Law firms have seized on that to shape strategies for businesses to proceed using SCCs for US data transfers in a way that minimizes their risk — via performing detailed risk assessments and/or applying ‘special measures’, where possible. Given the rich seam of paid advice opportunities opening up it’s not hard to find European lawyers who believe SCCs can be made to work for some data controllers who want to continue (or start) bulk processing EU users’ data in the US.

This advice boils down to handling all of the associated bureaucracy around performing risk assessments over a particular data transfer and whether/how it falls under US surveillance law; for some it may also mean investigating technical and operational solutions, such as whether data could be encrypted in transit and the keys held by a EU entity that’s not subject to US law; and perhaps seeing whether policies can be applied and contractual language beefed up so that a US receiving entity which gets a law enforcement request for data is obliged to take steps to make sure there’s a real legal compulsion underpinning it.

In a public discussion on the topic hosted by the International Association of Privacy Professionals last month, Hogan Lovells partner, Eduardo Ustaran — one of the more bullish voices touting the ongoing value of SCCs for US transfers — made the case for building policy protections into contracts to require a level of push back and interrogation of US government agency requests for data.

“When the court talked about additional safeguards and making up for the lack of protection in the regime of the recipients… they’re talking about precisely that: Having that legal process in place — a contractual obligation — to question that request. And you will probably find that if that is in place only a very, very, very small minority of cases will lead to something that is a true conflict where the prohibition of data really needs to be given,” he argued.

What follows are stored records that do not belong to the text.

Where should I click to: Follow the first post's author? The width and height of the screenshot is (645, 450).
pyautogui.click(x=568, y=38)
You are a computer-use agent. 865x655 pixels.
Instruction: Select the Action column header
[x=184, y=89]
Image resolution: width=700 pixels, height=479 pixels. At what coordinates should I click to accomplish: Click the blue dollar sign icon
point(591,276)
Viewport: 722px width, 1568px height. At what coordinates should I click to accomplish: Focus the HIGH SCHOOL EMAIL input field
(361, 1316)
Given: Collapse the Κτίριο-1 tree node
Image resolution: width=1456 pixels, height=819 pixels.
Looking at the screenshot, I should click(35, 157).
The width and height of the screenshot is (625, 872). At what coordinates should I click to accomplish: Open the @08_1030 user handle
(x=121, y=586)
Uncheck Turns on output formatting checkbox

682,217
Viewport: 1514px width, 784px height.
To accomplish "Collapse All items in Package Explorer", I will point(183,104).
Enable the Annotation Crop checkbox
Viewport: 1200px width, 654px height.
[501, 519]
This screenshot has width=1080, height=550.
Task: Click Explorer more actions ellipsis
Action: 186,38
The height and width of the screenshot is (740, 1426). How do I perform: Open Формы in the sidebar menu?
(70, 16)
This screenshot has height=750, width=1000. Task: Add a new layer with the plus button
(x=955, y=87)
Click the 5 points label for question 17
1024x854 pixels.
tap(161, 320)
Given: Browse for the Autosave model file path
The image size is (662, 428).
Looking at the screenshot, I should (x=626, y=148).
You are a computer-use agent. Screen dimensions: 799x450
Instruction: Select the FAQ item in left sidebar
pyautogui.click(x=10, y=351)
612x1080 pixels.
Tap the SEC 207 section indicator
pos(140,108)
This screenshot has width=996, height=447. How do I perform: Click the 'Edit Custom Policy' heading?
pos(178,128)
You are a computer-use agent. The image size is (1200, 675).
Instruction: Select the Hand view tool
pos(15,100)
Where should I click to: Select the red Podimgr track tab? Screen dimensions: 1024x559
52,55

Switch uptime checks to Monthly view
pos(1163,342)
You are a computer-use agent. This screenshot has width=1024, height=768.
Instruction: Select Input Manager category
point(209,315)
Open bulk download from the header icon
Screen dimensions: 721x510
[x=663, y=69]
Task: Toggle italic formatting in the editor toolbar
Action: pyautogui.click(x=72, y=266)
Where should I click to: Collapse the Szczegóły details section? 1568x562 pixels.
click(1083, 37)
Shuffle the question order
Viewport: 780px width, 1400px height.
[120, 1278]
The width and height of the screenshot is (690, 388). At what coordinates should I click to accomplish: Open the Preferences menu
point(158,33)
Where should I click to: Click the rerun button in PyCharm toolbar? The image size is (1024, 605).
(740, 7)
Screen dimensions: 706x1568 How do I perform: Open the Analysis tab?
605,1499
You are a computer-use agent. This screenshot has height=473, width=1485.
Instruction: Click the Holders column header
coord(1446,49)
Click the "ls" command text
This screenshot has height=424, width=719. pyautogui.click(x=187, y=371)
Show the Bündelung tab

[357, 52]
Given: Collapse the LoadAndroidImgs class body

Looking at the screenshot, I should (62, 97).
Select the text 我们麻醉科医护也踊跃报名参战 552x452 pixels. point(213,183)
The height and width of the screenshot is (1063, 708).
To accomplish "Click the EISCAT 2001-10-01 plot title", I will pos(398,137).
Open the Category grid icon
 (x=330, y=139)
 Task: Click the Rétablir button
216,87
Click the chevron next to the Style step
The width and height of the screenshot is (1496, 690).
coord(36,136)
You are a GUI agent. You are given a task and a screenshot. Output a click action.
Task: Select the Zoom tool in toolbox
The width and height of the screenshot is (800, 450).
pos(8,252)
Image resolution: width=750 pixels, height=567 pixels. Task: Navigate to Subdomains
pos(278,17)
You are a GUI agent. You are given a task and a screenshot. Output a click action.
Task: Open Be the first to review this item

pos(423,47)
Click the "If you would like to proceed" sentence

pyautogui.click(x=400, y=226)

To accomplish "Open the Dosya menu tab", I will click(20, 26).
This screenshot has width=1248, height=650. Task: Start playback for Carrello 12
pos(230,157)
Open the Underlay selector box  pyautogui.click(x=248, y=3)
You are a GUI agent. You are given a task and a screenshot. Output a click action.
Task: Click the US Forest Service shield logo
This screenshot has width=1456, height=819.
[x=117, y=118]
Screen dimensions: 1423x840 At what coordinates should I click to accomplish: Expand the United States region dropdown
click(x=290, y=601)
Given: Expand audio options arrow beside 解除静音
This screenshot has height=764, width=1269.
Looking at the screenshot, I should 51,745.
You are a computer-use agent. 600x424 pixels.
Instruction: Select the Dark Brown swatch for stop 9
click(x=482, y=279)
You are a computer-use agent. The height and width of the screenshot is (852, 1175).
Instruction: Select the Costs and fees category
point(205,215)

“Even in that case, one needs to question whether that is actually within the parameters of what European law provides. Or outside those parameters. Because, again, what the court didn’t say was that all access to data is unlawful; it’s the one that’s not necessary, it’s disproportionate. So that’s what you need to get at. And that’s what we’re saying. I think there is definitely room for manoeuvre in that contractual document for the parties to that document to agree to what level of scrutiny they’re going to undertake when one of them receives a request.”

In the same discussion, Fieldfisher privacy, security and information partner, Renzo Marchini, suggested some data controllers may be able to determine they do not have any risk of European standards not being met for their particular data transfer.

“For some vanilla transfers there might simply be no risks,” he posited. “They might be outside of FISA [the Foreign Intelligence Surveillance Act] and so on. And you only get to additional safeguards, additional measures if you conclude that you need to do something more — and the court has allowed you to do something more.”

“They haven’t said what that’s got to be,” he added. “I hope the EDPB [European Data Protection Board] will give some certainty here and tell us what those things are.”

The lack of judicial redress linked to US surveillance law is a stickier problem, though. One Marchini accepted can’t be fixed with any amount of contractual spit and polish — and which, for businesses subject to FISA, will carry through as what he couched as “residual risk”.

“That simply goes to the risk assessment that’s carried out beforehand,” he said when pressed on that point. “So if you’re at risk and you can’t fix it technically, operationally, then you’re left with the residual risk that you haven’t fulfilled essential equivalence. There’s no way of avoiding that, I think. You’re not going to fix that gap in US law which the court found either… There’s a lack of judicial redress under FISA 702; you can’t fix it, but you might be able to conclude you’re not at risk under FISA 702.”

In Facebook’s case, there’s no plausible dispute the company falls under US surveillance laws — which means its wiggle room in the face of Schrems II is minimal. And so suddenly the company throwing all its eggs into the SCCs’ basket in the hopes that Europe’s regulators will ignore the CJEU’s instruction to step in looks high risk.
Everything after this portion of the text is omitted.